CMU School of Drama


Wednesday, February 20, 2013

Equity at 100: How Actors' Equity Pushed for Racial Equality

Playbill.com: Almost from its inception in 1913, Actors' Equity Association was ahead of the nation on the issue of race. Black actors were actors, in the union's view, and black theatregoers were theatregoers. Equity came to life in the Jim Crow era, when theatre and hotels were often segregated or barred blacks altogether, and many producers — eyes on the bottom line — couldn't bring themselves to cast black actors in roles other than butlers, maids and field hands. Equity was lonely in its principles.

2 comments:

jgutierrez said...

Reading something like this truly gives me joy to be in the industry that I am in. I think the union broke down racial equality into simpler terms, like a common denominator, that common denominator being that an actor is an actor and at the end of the day, that actor needs a place to stay and a place to work.

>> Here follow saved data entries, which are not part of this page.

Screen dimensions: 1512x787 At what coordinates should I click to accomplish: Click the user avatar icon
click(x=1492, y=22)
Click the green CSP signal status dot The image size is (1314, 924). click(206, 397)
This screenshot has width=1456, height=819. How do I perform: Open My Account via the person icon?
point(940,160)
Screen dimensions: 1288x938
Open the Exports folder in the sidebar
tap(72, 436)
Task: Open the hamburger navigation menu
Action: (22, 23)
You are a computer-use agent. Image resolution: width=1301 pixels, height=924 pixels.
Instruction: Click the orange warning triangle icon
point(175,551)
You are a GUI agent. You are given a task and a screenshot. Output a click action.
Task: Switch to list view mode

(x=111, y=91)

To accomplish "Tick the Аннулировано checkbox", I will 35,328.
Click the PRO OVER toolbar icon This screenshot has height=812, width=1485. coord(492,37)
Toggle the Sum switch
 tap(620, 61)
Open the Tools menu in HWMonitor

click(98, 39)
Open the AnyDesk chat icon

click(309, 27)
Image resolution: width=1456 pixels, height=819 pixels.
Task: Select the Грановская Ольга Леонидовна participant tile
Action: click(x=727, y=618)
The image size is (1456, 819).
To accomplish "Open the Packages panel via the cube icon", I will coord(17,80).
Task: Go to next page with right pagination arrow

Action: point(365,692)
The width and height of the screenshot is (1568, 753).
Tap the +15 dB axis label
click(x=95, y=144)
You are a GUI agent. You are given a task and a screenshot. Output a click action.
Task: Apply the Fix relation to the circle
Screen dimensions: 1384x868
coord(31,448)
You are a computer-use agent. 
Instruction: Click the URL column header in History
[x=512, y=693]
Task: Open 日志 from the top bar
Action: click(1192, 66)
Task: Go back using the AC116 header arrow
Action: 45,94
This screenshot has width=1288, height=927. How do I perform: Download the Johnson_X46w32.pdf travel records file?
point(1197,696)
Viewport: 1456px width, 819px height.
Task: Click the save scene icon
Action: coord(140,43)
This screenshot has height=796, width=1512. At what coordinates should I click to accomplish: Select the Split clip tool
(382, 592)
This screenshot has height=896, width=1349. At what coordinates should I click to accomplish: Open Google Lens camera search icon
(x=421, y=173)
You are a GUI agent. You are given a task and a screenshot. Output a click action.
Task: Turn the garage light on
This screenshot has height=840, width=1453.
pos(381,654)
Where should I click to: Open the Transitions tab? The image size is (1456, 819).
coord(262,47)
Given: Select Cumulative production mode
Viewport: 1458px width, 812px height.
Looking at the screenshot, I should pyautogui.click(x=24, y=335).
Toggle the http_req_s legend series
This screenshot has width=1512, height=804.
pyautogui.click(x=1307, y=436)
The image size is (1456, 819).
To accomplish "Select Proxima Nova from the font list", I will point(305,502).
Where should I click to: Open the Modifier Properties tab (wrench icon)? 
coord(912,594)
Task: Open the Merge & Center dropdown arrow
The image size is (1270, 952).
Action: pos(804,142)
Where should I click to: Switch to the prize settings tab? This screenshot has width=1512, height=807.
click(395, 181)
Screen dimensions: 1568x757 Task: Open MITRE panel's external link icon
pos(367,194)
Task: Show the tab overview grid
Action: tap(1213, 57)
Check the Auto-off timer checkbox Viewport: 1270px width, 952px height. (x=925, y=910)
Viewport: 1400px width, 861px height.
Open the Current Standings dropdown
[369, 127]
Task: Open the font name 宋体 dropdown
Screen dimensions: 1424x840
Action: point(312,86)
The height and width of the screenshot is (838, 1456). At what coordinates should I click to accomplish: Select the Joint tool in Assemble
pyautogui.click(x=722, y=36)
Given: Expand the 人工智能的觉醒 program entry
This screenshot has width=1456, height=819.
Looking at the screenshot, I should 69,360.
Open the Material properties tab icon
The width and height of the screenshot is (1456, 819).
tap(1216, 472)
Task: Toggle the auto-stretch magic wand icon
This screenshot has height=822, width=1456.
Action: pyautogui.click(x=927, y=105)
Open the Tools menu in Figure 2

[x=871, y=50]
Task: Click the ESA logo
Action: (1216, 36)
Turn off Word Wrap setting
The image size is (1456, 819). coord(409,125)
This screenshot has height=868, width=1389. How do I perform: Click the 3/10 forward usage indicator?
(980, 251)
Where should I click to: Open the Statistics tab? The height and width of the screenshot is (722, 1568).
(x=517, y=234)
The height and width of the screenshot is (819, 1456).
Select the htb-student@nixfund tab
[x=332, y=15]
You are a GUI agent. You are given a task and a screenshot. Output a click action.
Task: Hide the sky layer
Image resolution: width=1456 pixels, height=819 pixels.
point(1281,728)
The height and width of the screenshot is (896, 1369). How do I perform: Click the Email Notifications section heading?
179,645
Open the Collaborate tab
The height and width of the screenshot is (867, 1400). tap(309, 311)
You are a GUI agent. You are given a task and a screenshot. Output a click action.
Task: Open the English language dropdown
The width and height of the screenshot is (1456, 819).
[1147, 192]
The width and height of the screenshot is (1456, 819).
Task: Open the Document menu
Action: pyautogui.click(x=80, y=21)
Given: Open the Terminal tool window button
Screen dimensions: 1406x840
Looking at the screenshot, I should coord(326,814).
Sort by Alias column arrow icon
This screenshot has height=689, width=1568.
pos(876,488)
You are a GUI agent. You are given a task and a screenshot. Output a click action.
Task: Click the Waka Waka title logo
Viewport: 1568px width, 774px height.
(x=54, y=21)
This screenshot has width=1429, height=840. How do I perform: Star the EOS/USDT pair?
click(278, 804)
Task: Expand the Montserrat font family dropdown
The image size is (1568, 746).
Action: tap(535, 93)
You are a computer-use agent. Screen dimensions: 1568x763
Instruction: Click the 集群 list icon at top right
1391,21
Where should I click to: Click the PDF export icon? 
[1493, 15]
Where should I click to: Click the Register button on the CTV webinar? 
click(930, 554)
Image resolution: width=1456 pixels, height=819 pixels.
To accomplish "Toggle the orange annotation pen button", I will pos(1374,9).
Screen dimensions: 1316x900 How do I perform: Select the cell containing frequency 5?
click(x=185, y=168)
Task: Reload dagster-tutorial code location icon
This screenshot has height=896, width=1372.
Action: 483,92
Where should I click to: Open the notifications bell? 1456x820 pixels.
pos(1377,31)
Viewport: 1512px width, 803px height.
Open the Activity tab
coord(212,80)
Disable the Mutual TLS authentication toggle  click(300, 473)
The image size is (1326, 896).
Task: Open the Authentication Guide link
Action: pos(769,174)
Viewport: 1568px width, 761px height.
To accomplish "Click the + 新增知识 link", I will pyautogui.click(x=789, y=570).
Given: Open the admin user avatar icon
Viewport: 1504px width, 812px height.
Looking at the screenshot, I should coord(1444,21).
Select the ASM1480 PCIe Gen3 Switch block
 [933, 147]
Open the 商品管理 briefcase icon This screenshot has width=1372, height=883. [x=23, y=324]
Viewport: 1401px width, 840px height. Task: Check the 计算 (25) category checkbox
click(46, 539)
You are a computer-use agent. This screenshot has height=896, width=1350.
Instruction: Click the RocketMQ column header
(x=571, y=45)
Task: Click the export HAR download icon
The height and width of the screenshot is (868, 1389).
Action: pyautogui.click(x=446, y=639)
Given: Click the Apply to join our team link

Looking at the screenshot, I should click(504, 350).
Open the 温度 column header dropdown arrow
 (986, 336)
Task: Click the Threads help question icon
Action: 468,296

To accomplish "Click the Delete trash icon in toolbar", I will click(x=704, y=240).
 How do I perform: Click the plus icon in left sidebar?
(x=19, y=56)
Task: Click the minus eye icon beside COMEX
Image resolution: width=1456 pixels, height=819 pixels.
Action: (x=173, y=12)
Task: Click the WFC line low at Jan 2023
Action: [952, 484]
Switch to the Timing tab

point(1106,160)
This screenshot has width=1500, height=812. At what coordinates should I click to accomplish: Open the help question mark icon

If more people had thought of African Americans in these terms, racial integration would have been alot smoother. I also like the fact that not only did the Union fight to get African Americans equal rights but better roles as well. It shows they were truly committed to what they were fighting for.

Camille Rohrlich said...

I believe that the arts must be used to refine human society as a whole, urging it to grow and develop higher morals. This article illustrated this idea very well, with a theatrical union fighting for civil rights against society's habits and prejudices. The innovative thoughts demonstrated by the Union's 1947 desegregation campaign are the type of action that the arts should encourage and lead forward.